The Brain’s Response to Trauma

There’s a thinking part of our brain, which is the front part of our brain; it’s called the frontal cortex or the frontal lobe. That part of the brain is the part of the brain you use when you’re reading, when you’re learning, when you inmates are taking an online course, when you’re trying to solve a problem, when you’re trying to beat a videogame; you’re using the front part of your brain. But there’s another part of the brain that’s the automatic part of the brain, in the back part of the [head] and deeper inside, and that’s the part of the brain that’s wired for survival.

When we see a threat, when we see something traumatic, when we think that something might threaten us in a traumatic way, we prepare ourselves either to fight or to flee.
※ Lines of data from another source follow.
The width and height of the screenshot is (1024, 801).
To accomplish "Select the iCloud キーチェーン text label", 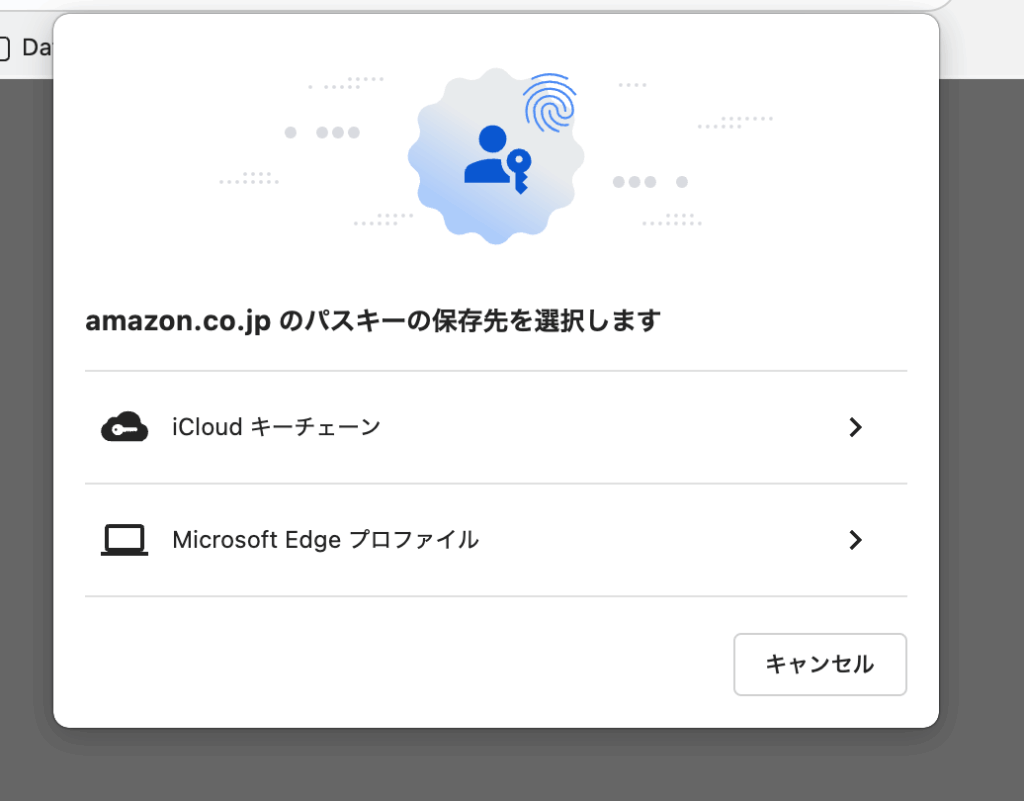I will click(x=276, y=428).
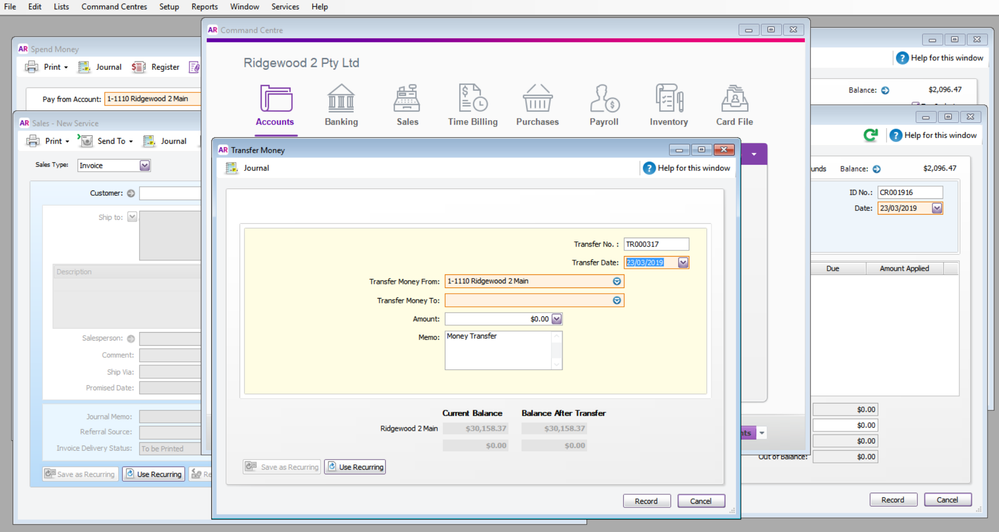This screenshot has width=999, height=532.
Task: Open the Card File icon
Action: 734,101
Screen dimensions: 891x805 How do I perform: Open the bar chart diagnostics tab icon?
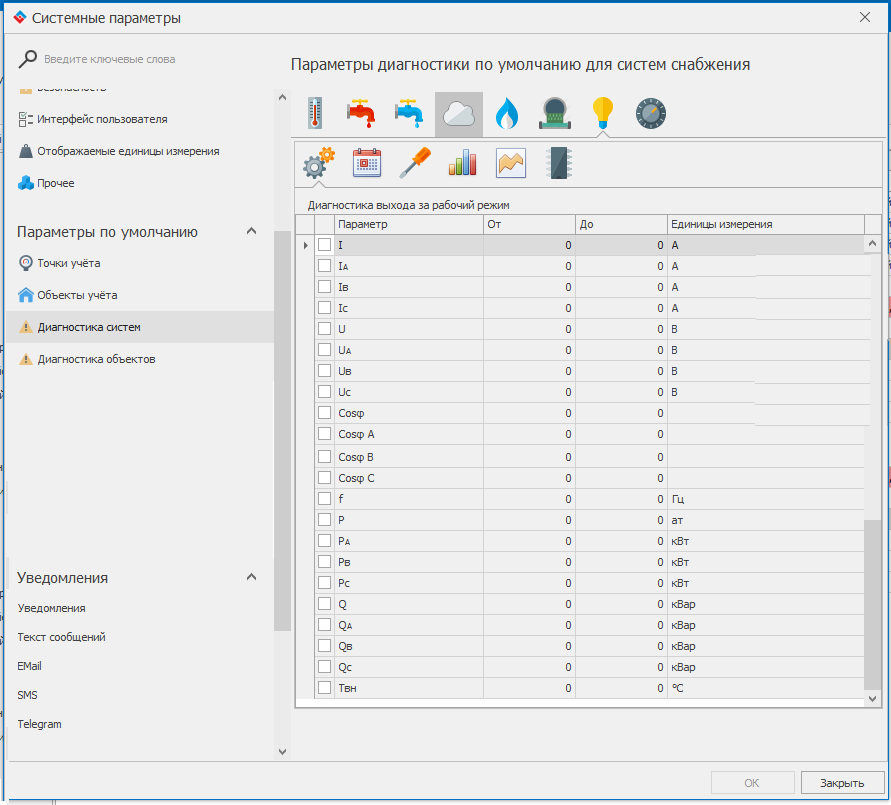462,163
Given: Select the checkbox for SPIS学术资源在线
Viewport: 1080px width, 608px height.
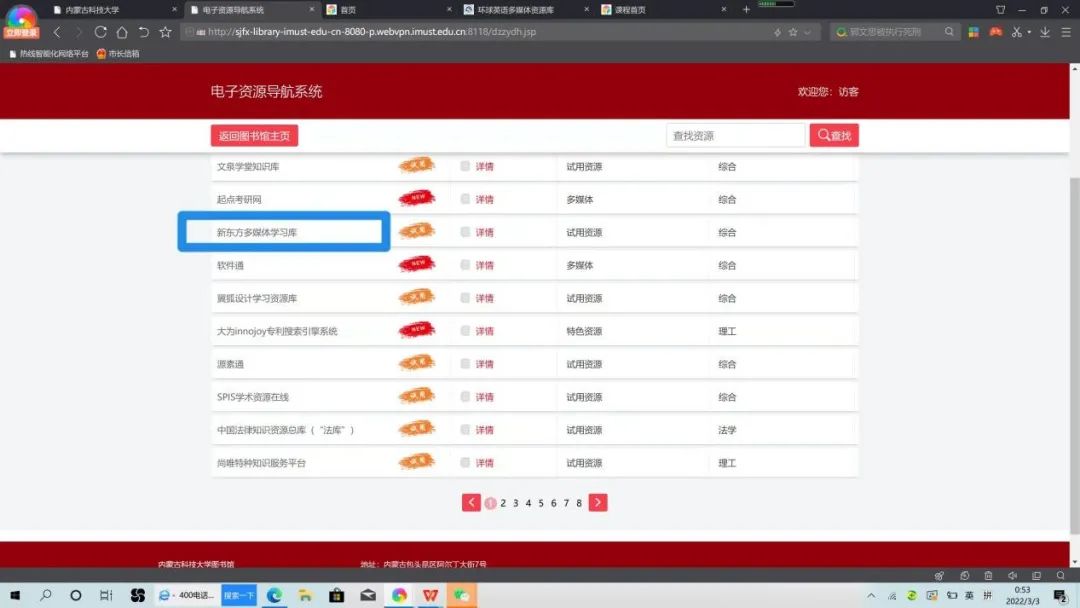Looking at the screenshot, I should (x=465, y=397).

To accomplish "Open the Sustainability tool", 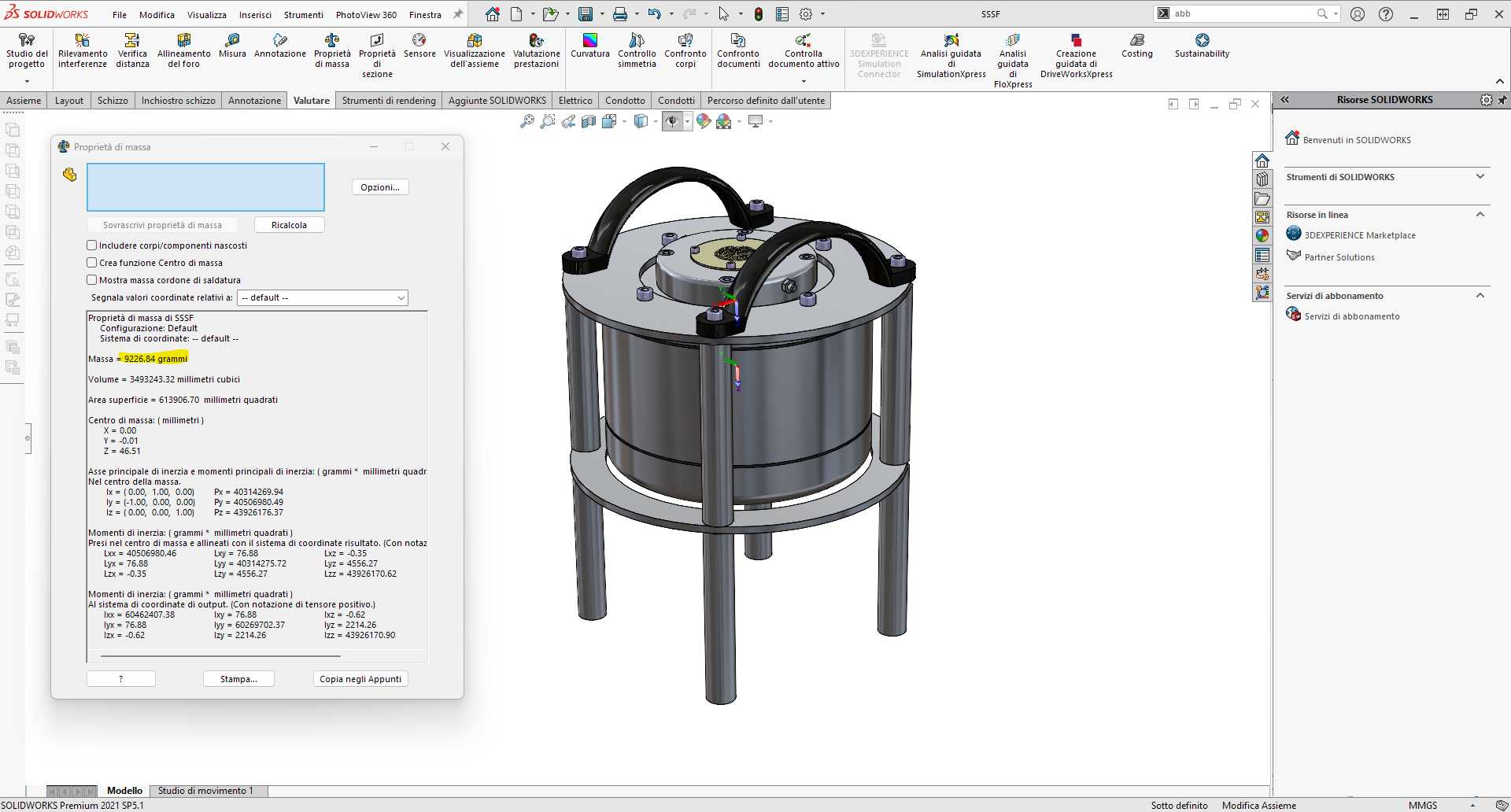I will (1202, 46).
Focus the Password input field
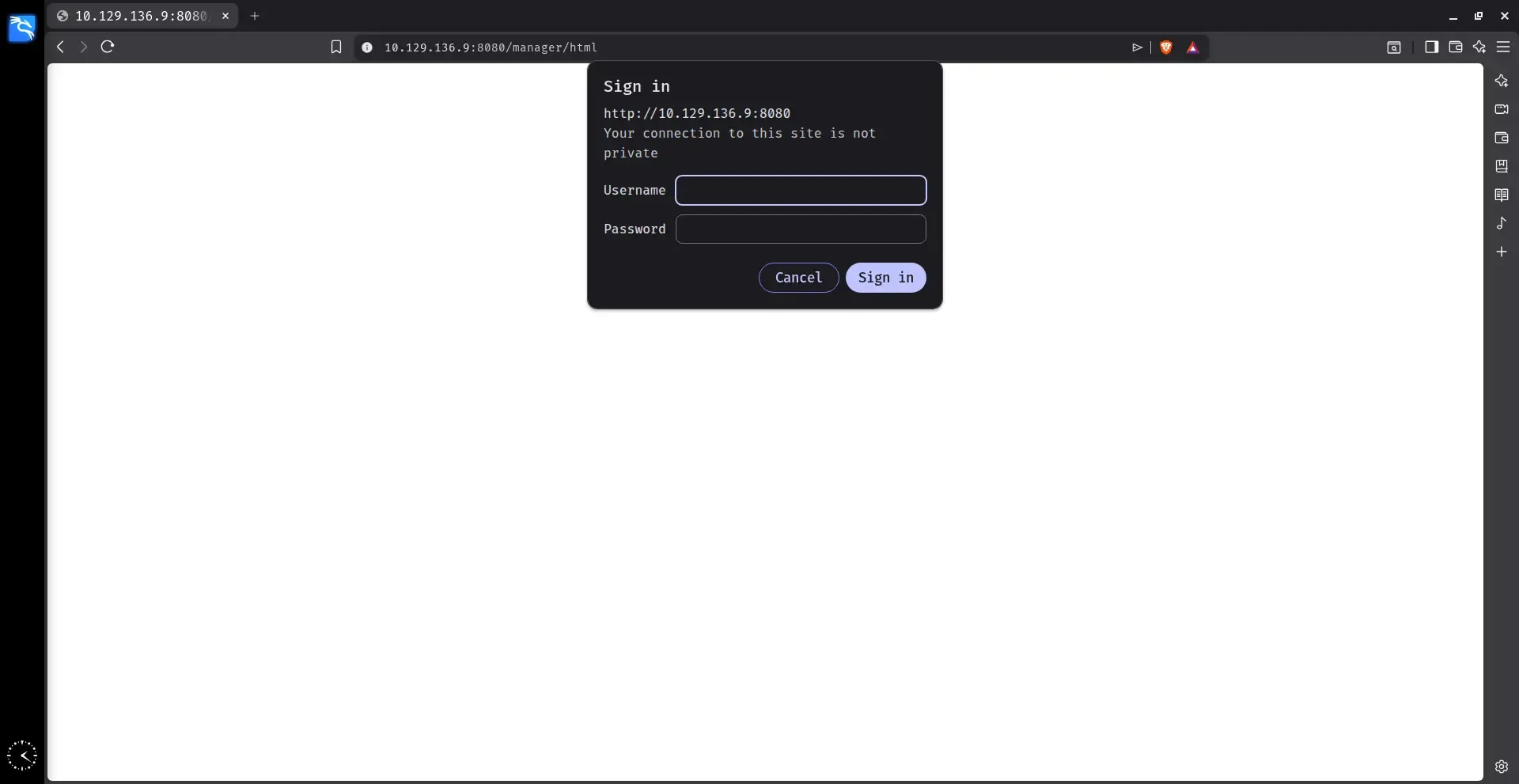The image size is (1519, 784). pos(801,229)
It’s called the fight-or-flight response. What happens is a rush of hormones is triggered by some nervous impulses from that part of the brain.

Hormones like cortisol, and ACTH, and epinephrine – also known as adrenaline -, and norepinephrine. These hormones flood the body; and blood goes to your muscles, your muscles tense up, your pupils dilate, you sweat, you get tensed up because you’re ready to either fight or flee. So that’s the human hardwired response for survival, and in the moment, it helps us.

In the moment, when we’re trying to run from a saber-toothed tiger or run from the rival gang, it helps you get down the street. The problem is repeated doses of childhood trauma exposure results in bad news for the health of the person, both in their brain and in their physicality.